Weeks after the terrorist attacks of September 11, 2001, our nervous nation faced a new danger—poison in the mail. Members of the media and two U.S. senators received mail containing anthrax. Handling contaminated mail caused the deaths of five people, including postal workers Joseph Curseen, Jr and Thomas Morris. Seventeen others were sickened, including Postal Inspector William Palisak.
Hi. I’m Andrea Avery, United States Postal Inspector. We’re here at the Smithsonian’s National Postal Museum where the anthrax story is told.
Until this case, officials believed that anthrax could not escape through an envelope. But, they were wrong. Tiny spores of anthrax spread as the letters passed through automated sorting equipment, threatening the lives of postal workers and the very infrastructure of mail service.
Victims included civilians in states along the East Coast. But postal workers at the Brentwood Postal Facility in Washington, DC and the Trenton Postal Distribution Center in New Jersey were particularly hard hit.
The journey of the anthrax-laced letters began when they were mailed from this collection box in Princeton, New Jersey. The decontamination process left the dust you see.
This threatening message, along with a powdery substance identified as anthrax, was sent to the office of Senator Tom Daschle and NBC News anchor Tom Brokaw. The examination and decontamination processes left them nearly illegible.
This photo shows the original envelope and letter, before it was discolored and darkened during the decontamination process.
To protect their own health, Postal Inspectors wear respirator masks and hazardous materials or “HAZMAT” suits in locations that may have been contaminated by anthrax or other biohazards.
Despite the danger, inspectors wearing HAZMAT suits regularly entered the “hot zone” to recover mail, evidence, and other items.
The Brentwood Postal Facility in Washington, DC and the Trenton Postal Distribution Center in New Jersey were closed for years for decontamination. Upon reopening, Brentwood was renamed The Curseen-Morris Mail Processing and Distribution Center in honor of Joseph Curseen, Jr and Thomas Morris, the postal workers who died of anthrax inhalation.

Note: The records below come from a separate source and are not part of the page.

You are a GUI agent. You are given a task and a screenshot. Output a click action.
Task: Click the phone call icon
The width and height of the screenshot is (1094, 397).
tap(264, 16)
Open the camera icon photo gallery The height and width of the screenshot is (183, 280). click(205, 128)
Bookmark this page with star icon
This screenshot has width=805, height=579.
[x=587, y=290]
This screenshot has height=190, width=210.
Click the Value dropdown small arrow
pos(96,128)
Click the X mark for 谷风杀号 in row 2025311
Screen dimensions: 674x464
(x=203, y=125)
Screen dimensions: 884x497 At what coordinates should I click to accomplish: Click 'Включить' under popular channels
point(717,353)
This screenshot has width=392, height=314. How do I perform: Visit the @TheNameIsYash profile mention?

On the heels of the 9/11 terrorist attacks, the anthrax attacks—and subsequent copycat hoaxes—fed a worldwide paranoia. People feared poison could enter their homes in an innocent-looking envelope.
In response, the U.S. Postal Inspection Service joined forces with the FBI to create the Amerithrax Task Force. This special team led a complex investigation that involved experts in microbiology and chemistry, and bio-weapons specialists from government, university, and commercial laboratories.

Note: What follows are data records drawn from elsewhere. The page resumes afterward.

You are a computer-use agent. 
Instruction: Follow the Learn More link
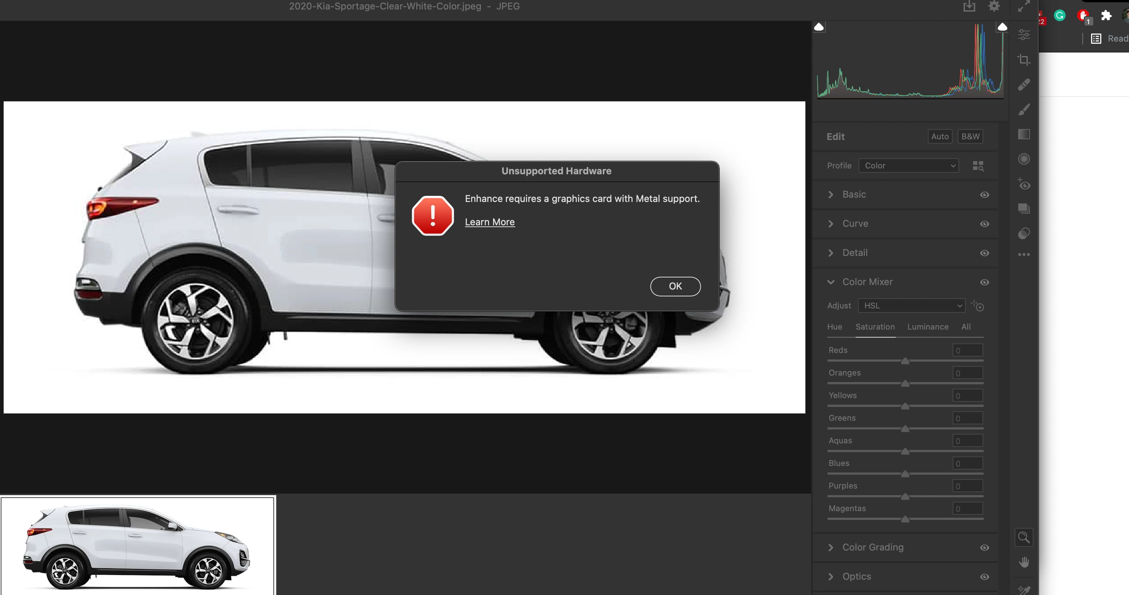point(490,222)
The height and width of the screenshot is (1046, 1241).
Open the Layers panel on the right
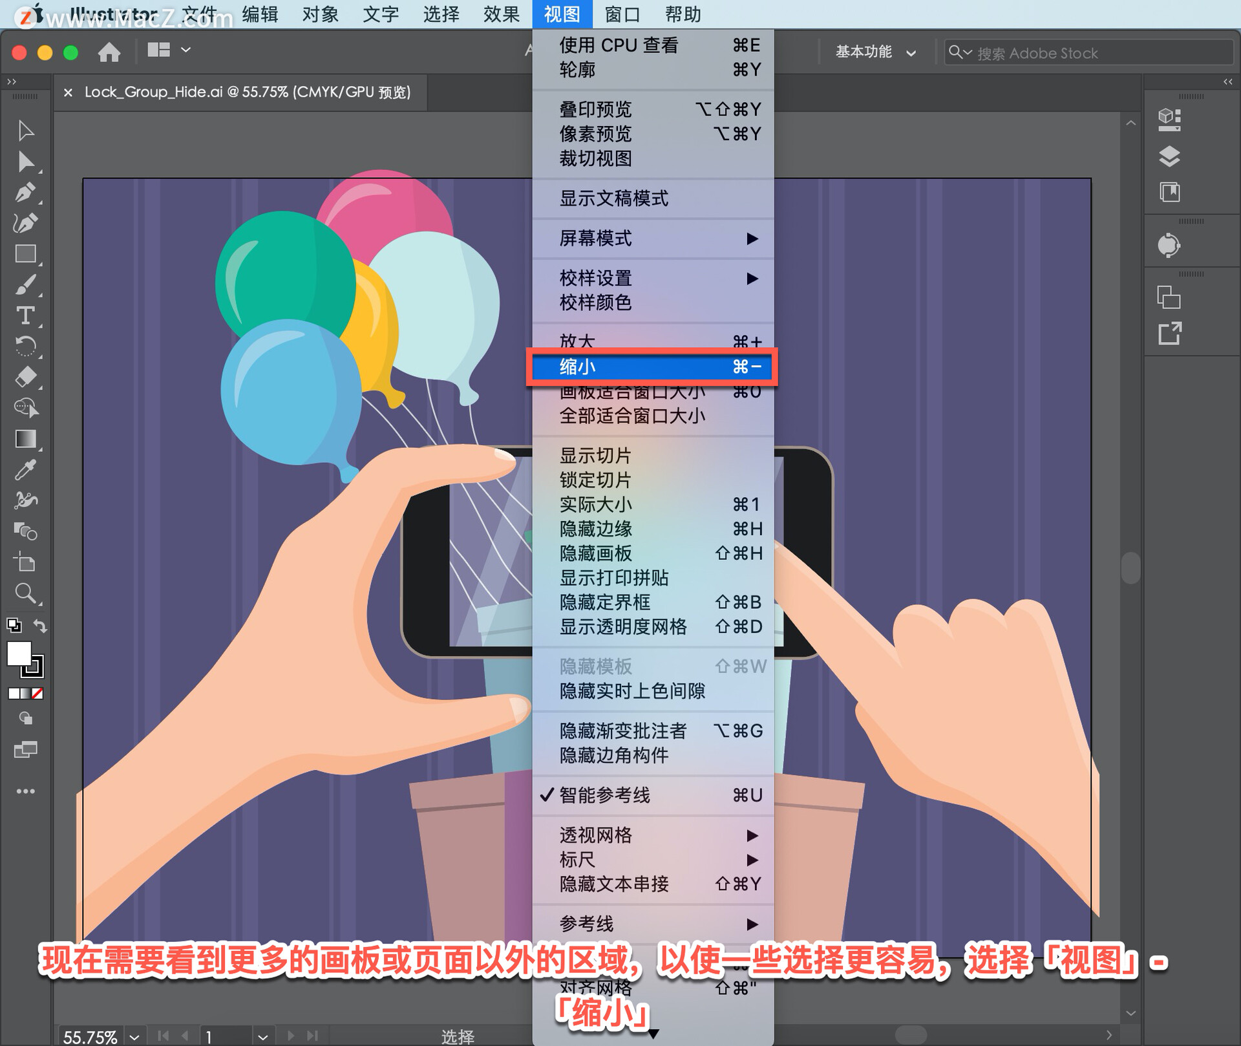tap(1170, 157)
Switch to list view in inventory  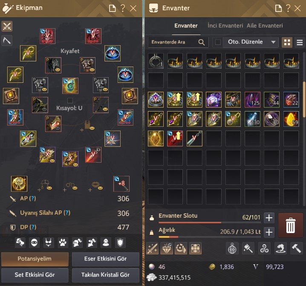(x=300, y=42)
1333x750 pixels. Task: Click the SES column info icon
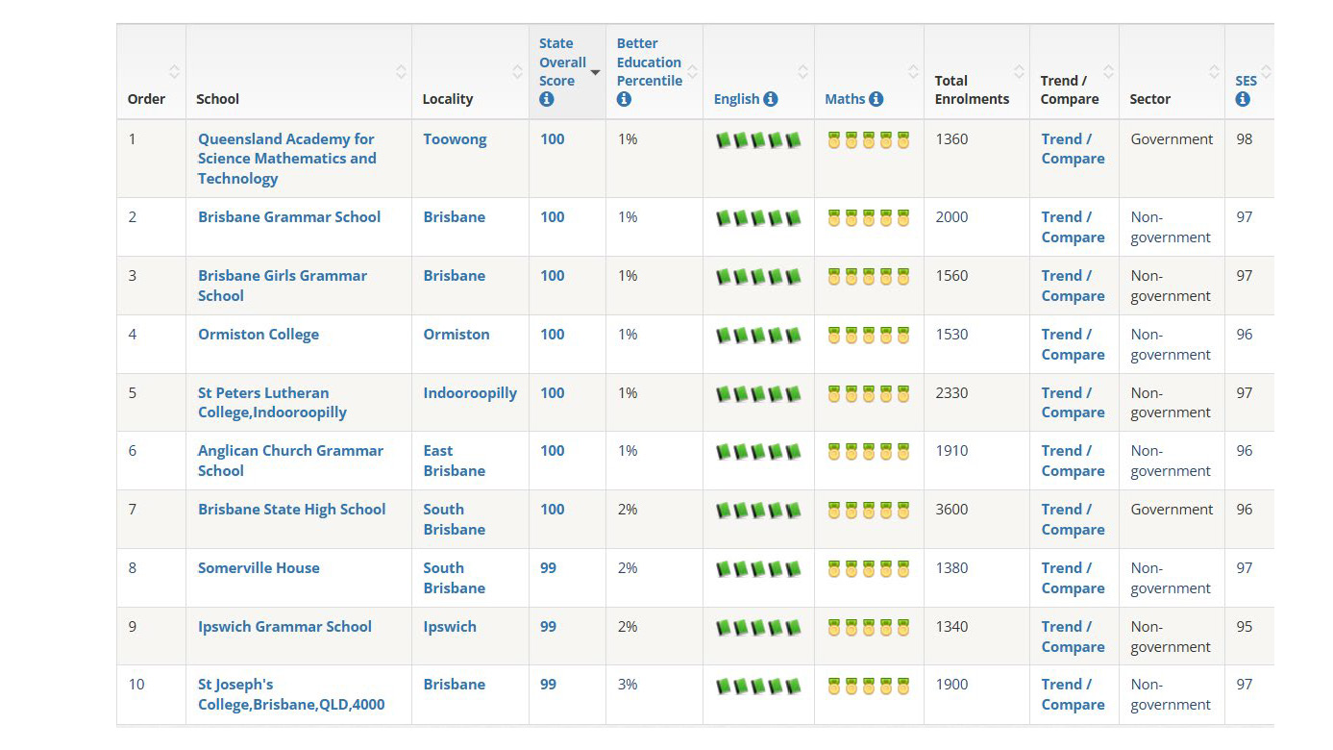click(x=1243, y=100)
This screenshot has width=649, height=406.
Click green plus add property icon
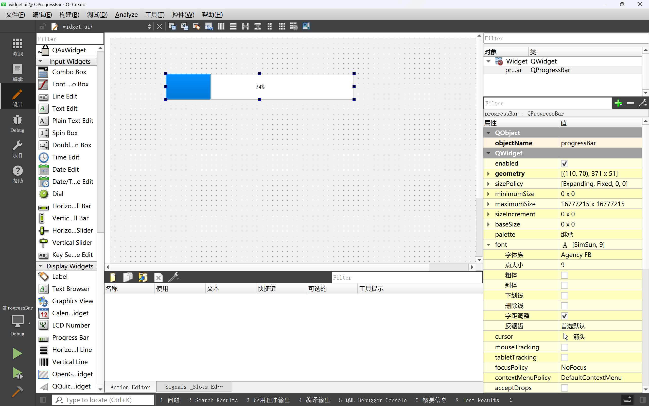click(618, 103)
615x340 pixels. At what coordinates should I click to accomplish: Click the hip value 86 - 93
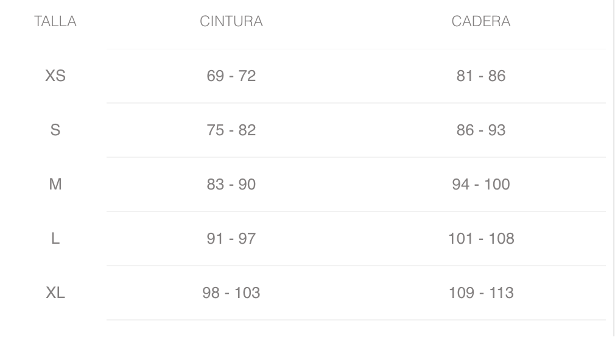coord(481,130)
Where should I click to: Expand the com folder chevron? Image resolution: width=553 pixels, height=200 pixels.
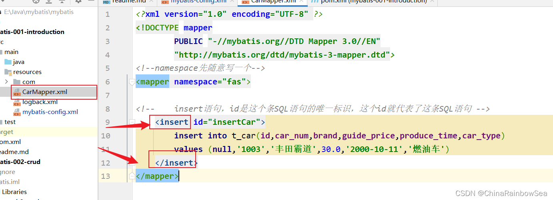[x=6, y=82]
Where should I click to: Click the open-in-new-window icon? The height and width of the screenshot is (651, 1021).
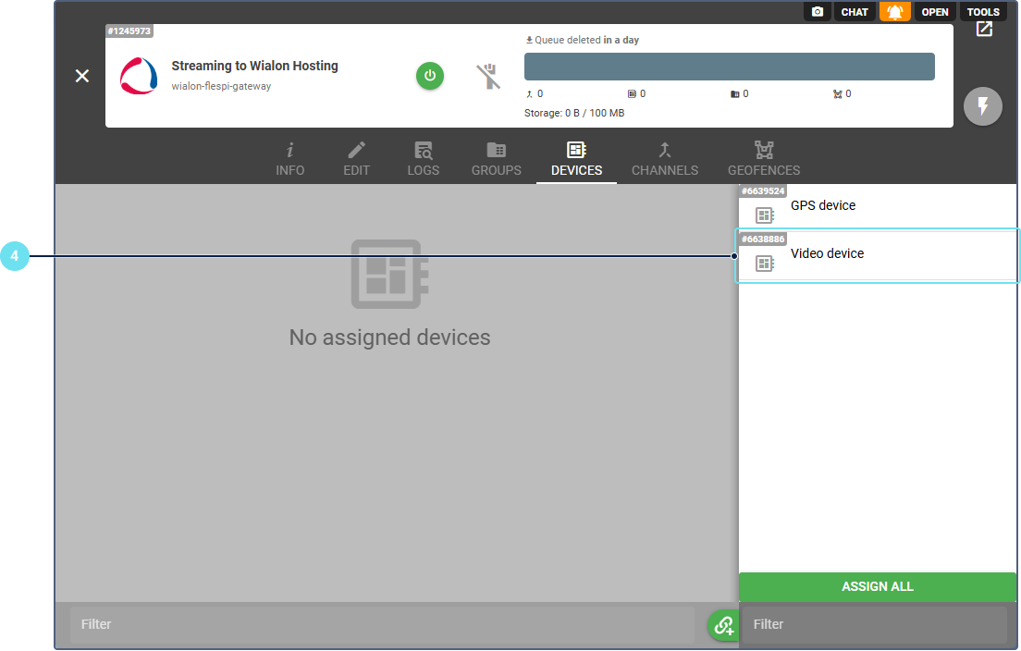984,29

Over the course of the 9-year investigation, members of the Amerithrax team:
- interviewed ten thousand witnesses on 6 continents
- recovered over six thousand pieces of potential evidence
- issued five thousand seven hundred and fifty grand jury subpoenas
- gathered five thousand seven hundred and thirty environmental samples from sixty locations, and
- scrutinized over 1,000 possible suspects
The case was closed in 2010 with the conclusion that the anthrax mailer had killed himself in 2008. Since 2001, USPS has instituted security measures, including biohazard detection equipment, to prevent this from happening again, and thankfully, it has worked.